While I can't speak about the fate of WHSR Winchester (which admittedly does look like WUMB shivved WHSR in the back) I can say that the involvement of WUMB and WAVM is not as one-sided as you think. WUMB tried for years to work with WAVM to expand WAVM's signal b/c WUMB has long worried about the "hole" in the Lexington area (that would definitely affect WUMB's 91.9 signal) that a religious satellator ultimately tried to exploit. After years of WAVM rebuffing any and all contact, WUMB finally took action on their own because of the pending satellator application.

Suddenly WUMB looked like the heavy because their application bumped WAVM off the air. Well hell, what did WAVM expect? It's not like they hadn't been warned for years that being a Class D is no way to keep your license safe! Why do you think WMFO sacrificed half their broadcast range to go with that goofy Goldfish-cracker pattern to make a Class A? Because they would've long since been bumped off the air if they hadn't. I give WUMB a lot of credit for being responsive to community feedback and agreeing to a joint venture with WAVM when they didn't have to.

Oyeah, and I know this won't make me any friends here...but regardless of who started, staffs or pays for WUML...the license belongs to the college and they can do whatever they damn well want with it. Instead of railing against that, in my experience it's behooved student managements to try and set up a framework whereby the college administration doesn't WANT to replace the students. WUML has, instead, chosen to go the exact opposite route. So far, admittedly, WUML has "won" three of four big fights (Lowell Sun is no longer involved, Open Source will go away, and Spinners baseball coverage never happened) but I suspect that all that's happened is that Lou DiNatale and the UMass Lowell administration have decided that a "compromise" solution is not viable. That means they'll either give up entirely and leave WUML alone, or they'll sell the license to someone else entirely and boot out all the students. I call it even money.
 
webcastboy said:
Also, let's get the terminology right. WNEF is not a translator, nor was it new... AFAIK, WUMB does not own any translators at all. They have Class A FM's in Boston (WUMB), Worcester (WBPR), Falmouth (WFPB-FM) and Newburyport (WNEF). They also have a Class D daytime-only AM in Orleans (WFPB-AM).

True, they are all Class A FM'S (and a Class D AM), not technically translators or repeaters by definition of their licenses, but they are essentially serving the same purpose as translators (or repeaters), which is to extend the reach of their parent station (WUMB) signal into an area that it doesn't cover without generating any local programming of their own.

webcastboy said:
Suddenly WUMB looked like the heavy because their application bumped WAVM off the air. Well hell, what did WAVM expect? It's not like they hadn't been warned for years that being a Class D is no way to keep your license safe! Why do you think WMFO sacrificed half their broadcast range to go with that goofy Goldfish-cracker pattern to make a Class A? Because they would've long since been bumped off the air if they hadn't.

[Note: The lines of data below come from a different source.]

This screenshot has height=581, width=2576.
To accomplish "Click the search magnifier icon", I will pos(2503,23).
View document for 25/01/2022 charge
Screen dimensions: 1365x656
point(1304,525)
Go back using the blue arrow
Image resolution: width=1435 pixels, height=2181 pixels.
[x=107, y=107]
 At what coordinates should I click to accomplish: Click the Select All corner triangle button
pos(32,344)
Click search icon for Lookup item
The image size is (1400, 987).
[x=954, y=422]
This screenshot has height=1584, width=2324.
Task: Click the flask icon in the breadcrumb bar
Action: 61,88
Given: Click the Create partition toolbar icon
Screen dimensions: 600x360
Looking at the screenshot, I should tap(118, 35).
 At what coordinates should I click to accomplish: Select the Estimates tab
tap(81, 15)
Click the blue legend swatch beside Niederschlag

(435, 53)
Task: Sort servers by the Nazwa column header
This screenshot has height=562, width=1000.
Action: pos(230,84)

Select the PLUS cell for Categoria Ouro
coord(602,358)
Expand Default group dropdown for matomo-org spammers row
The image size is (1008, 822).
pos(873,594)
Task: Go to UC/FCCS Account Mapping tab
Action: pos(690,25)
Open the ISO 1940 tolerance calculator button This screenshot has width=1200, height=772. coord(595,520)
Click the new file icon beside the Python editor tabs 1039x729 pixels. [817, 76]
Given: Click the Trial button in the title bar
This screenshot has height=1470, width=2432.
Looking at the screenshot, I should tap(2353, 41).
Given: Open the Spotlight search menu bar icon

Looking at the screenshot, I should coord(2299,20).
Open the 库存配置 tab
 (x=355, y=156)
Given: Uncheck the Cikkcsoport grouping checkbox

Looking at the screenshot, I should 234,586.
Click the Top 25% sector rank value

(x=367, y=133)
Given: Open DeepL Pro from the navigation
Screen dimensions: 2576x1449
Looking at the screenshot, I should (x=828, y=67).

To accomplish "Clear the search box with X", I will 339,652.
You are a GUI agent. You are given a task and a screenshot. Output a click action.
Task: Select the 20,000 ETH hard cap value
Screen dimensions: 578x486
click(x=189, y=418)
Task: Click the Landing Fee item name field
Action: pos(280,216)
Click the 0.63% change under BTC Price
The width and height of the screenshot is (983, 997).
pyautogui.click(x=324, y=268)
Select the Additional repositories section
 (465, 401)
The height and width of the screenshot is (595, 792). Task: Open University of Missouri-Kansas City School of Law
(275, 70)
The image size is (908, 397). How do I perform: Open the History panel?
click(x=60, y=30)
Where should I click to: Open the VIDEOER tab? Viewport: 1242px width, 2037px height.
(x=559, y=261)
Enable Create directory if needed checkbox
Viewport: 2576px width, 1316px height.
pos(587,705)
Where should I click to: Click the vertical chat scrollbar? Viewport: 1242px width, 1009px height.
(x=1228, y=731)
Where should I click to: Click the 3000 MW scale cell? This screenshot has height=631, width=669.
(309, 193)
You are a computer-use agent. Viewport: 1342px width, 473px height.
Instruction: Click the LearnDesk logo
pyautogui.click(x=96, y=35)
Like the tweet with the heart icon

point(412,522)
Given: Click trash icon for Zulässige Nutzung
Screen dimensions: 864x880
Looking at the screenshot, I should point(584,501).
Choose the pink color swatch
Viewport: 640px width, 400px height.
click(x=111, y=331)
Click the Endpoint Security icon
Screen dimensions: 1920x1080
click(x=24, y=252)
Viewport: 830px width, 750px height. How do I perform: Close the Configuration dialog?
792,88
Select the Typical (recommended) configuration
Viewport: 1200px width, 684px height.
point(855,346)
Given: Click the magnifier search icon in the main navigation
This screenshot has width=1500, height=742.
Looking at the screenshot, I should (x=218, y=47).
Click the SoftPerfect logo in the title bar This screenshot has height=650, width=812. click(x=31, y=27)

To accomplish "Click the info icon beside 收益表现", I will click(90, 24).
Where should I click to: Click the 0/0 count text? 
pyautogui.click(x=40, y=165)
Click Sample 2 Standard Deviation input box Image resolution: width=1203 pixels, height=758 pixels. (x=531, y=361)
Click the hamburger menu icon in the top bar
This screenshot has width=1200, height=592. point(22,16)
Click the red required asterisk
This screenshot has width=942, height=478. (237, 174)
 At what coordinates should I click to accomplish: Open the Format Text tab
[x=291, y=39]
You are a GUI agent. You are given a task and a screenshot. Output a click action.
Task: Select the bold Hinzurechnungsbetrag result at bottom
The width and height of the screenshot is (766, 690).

I understand that WAVM was aware of that on some level, and periodically had tried to form Class A applications (intending to fight WUMB's former application), and as I remember, I believe it would have been for 200 watts. For whatever internal reasons, it appears they didn't have their act together and may not have ever followed through on their own with a proper application, though I'm not sure about that.

As for WMFO, someone back there 25 years ago knew that they had to go Class A to survive and they did it, but the radical directional pattern which resulted in less ERP over half their area than they previously had as an omnidirectional Class D was the only way they could do it given the other stations in the area. For the most part, people I knew there at the time had no idea what hit them. They were so excited about going from, on paper, 18 watts mono to 125 watts stereo, that they had no idea why their listeners in the suburbs to their west could no longer hear them, and that their 125 watts was being beamed due east over the Mystic River and out to sea. There have since been opportunities over the years where they could have applied to modify that pattern somewhat, but I hear that those got nowhere at least partly due to poor communication on both parts between the station and the University, their licensee.

webcastboy said:
I give WUMB a lot of credit for being responsive to community feedback and agreeing to a joint venture with WAVM when they didn't have to.

When the two religious broadcasters became serious about their applications a couple of years ago (for 91.7's in Lunenberg and Lexington), WAVM began working on renewing their Class A application and began garnering community support in their area, a lot more local support than a WUMB repeater that would have knocked off WAVM would have gotten. Perhaps WAVM even still didn't have their technical act together for their application on their own, but at least they were doing a good job on community outreach, and I'm guessing that WUMB realized that they would've been perceived as almost as much of an unwanted outside intruder in that community as the religious stations would have been, one who had knocked off their local community station, unless they withdrew their own competing application and joined them.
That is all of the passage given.